V2A-Mapper: A Lightweight Solution for Vision-to-Audio Generation by Connecting Foundation Models

Building artificial intelligence (AI) systems on top of a set of foundation models (FMs) is becoming a new paradigm in AI research. Their representative and generative abilities learnt from vast amounts of data can be easily adapted and transferred to a wide range of downstream tasks without extra training from scratch. However, leveraging FMs in cross-modal generation remains under-researched when audio modality is involved. On the other hand, automatically generating semantically-relevant sound from visual input is an important problem in cross-modal generation studies. To solve this vision-to-audio (V2A) generation problem, existing methods tend to design and build complex systems from scratch using modestly sized datasets. In this paper, we propose a lightweight solution to this problem by leveraging foundation models, specifically CLIP, CLAP, and AudioLDM. We first investigate the domain gap between the latent space of the visual CLIP and the auditory CLAP models. Then we propose a simple yet effective mapper mechanism (V2A-Mapper) to bridge the domain gap by translating the visual input between CLIP and CLAP spaces. Conditioned on the translated CLAP embedding, pretrained audio generative FM AudioLDM is adopted to produce high-fidelity and visually-aligned sound. Compared to previous approaches, our method only requires a quick training of the V2A-Mapper. We further analyze and conduct extensive experiments on the choice of the V2A-Mapper and show that a generative mapper is better at fidelity and variability (FD) while a regression mapper is slightly better at relevance (CS). Both objective and subjective evaluation on two V2A datasets demonstrate the superiority of our proposed method compared to current state-of-the-art approaches - trained with 86% fewer parameters but achieving 53% and 19% improvement in FD and CS, respectively.
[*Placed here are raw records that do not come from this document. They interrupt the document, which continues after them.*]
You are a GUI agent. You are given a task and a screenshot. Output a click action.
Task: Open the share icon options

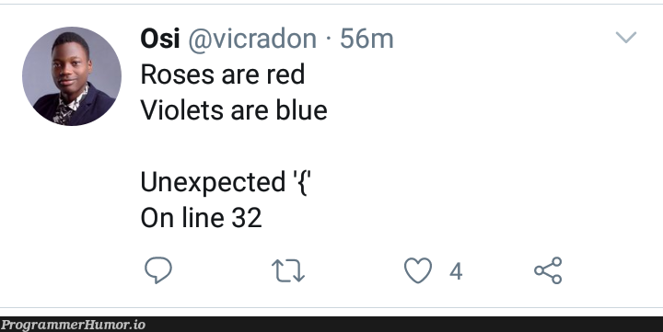pyautogui.click(x=548, y=270)
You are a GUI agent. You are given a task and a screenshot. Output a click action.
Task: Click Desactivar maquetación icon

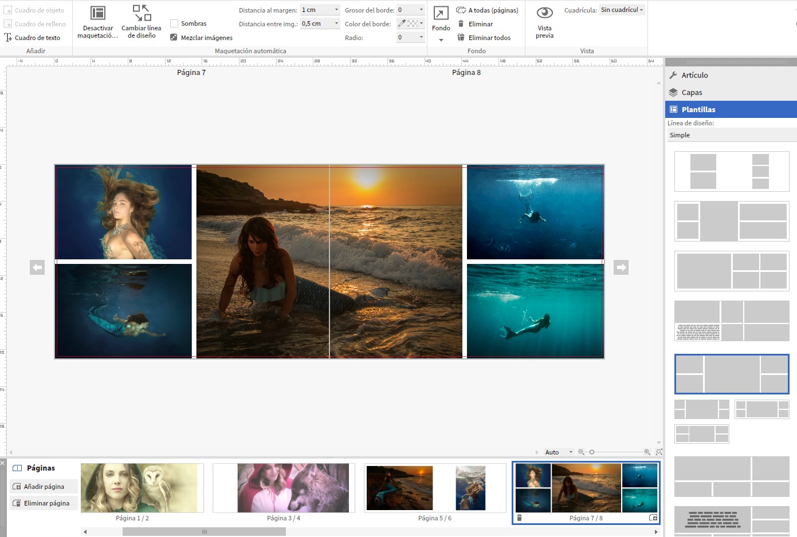[x=98, y=13]
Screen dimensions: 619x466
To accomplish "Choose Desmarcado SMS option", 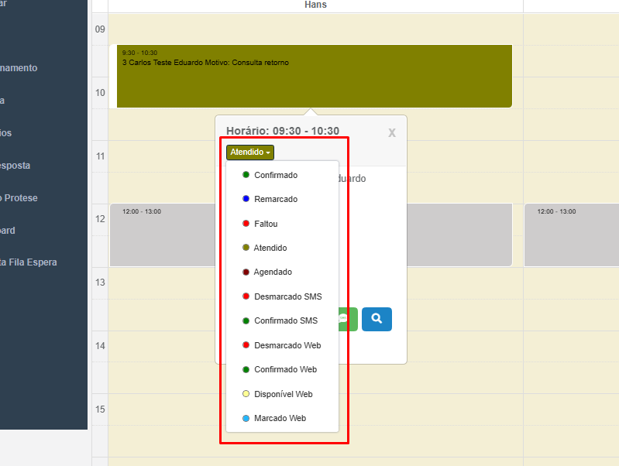I will 287,296.
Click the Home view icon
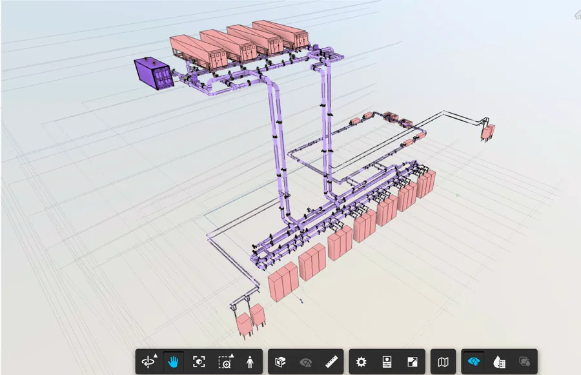The image size is (581, 375). (x=578, y=15)
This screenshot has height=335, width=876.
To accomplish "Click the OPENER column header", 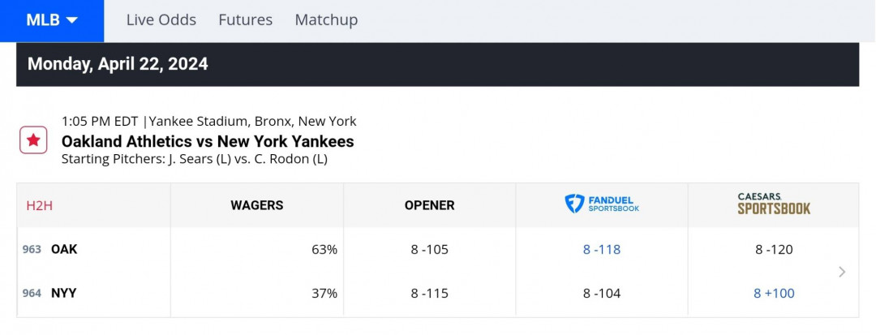I will point(430,205).
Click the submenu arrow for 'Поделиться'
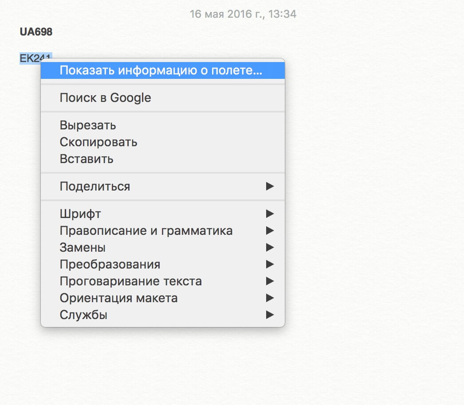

翻译：构建基于一组基础模型（FMs）的人工智能系统正成为AI研究的新范式。这些模型从海量数据中习得的表征和生成能力，可轻松适配并迁移至各种下游任务，无需从头进行额外训练。然而，当涉及音频模态时，利用基础模型进行跨模态生成的研究仍相对不足。另一方面，从视觉输入自动生成语义相关的音频是跨模态生成研究的重要问题。为解决视觉到音频（V2A）生成问题，现有方法倾向于从零开始设计并构建复杂的系统，且仅使用中等规模的数据集。本文提出一种通过利用CLIP、CLAP和AudioLDM等基础模型的轻量级解决方案。我们首先探究视觉CLIP模型与听觉CLAP模型潜在空间之间的领域差异，进而提出一种简单而有效的映射机制（V2A-Mapper），通过将视觉输入在CLIP与CLAP空间之间进行转换来弥合领域差异。基于转换后的CLAP嵌入，采用预训练的音频生成基础模型AudioLDM生成高保真且与视觉内容对齐的声音。相比先前方法，我们的方案仅需快速训练V2A-Mapper。我们进一步对V2A-Mapper的选择进行深入分析与大规模实验，结果表明生成式映射器在保真度和多样性（FD指标）上表现更优，而回归式映射器在相关性（CS指标）上略胜一筹。在两个V2A数据集上的客观与主观评估均显示，本文方法较当前最优方法具有显著优势——使用减少86%的参数训练，却在FD和CS指标上分别提升53%和19%。